In the example you see two quarter notes followed by four eighth notes. The markings above the staff indicate picking direction and the numbers below the staff help you count the rhythm. Beginning guitarists can greatly benefit from working on guitar rhythm patterns using this method making it a perfect intro for learning how to play basic guitar chords for beginners. You can always try more complex time signatures and rhythm patterns later, when you’ve become comfortable with playing rhythms correctly without the need to count.
This examples is a bit more complex. Not only does it use a more disjointed pattern, there are bass notes between the patterns that need to be played as well. Mastering a pattern like this might be a bit more difficult, but even this is a simple pattern compared to one that incorporates sixteenth notes and even smaller note values.
In most cases, when you’re playing a song you’re familiar with, chances are good you don’t give the rhythm pattern a lot of thought. You already know it. Playing it comes naturally. If you’re writing your own song, you might find yourself thinking more about the pattern you’re playing, since nothing is there to begin with.
Guitar tab, a popular form of guitar notation, differs from standard notation in that it rarely indicates the rhythm of the music, just the chords, the notes, and the frets the notes are played on.
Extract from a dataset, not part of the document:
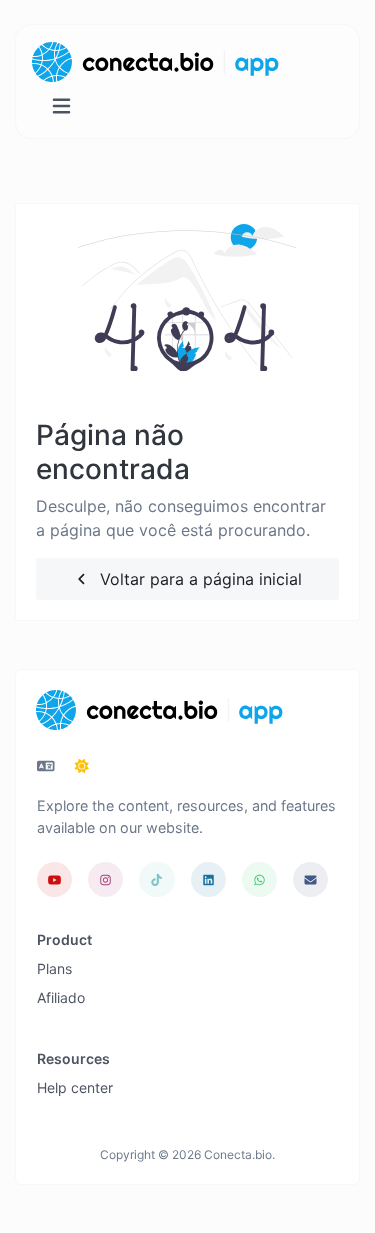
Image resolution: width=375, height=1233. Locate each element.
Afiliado (61, 997)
Most people who use tab already know the rhythm patterns of the songs they’re playing. Some tabs actually show indications using standard music notation note tales, as shown below.
As long as you already know how a song goes, you don’t need to see the rhythm written out, but without having heard a song, you would have to guess how the chords are played.
Guitar rhythm patterns are a fundamental part of every song, whether it’s a riff or a lead. Rhythm is, in fact, one of the three basic components of any song.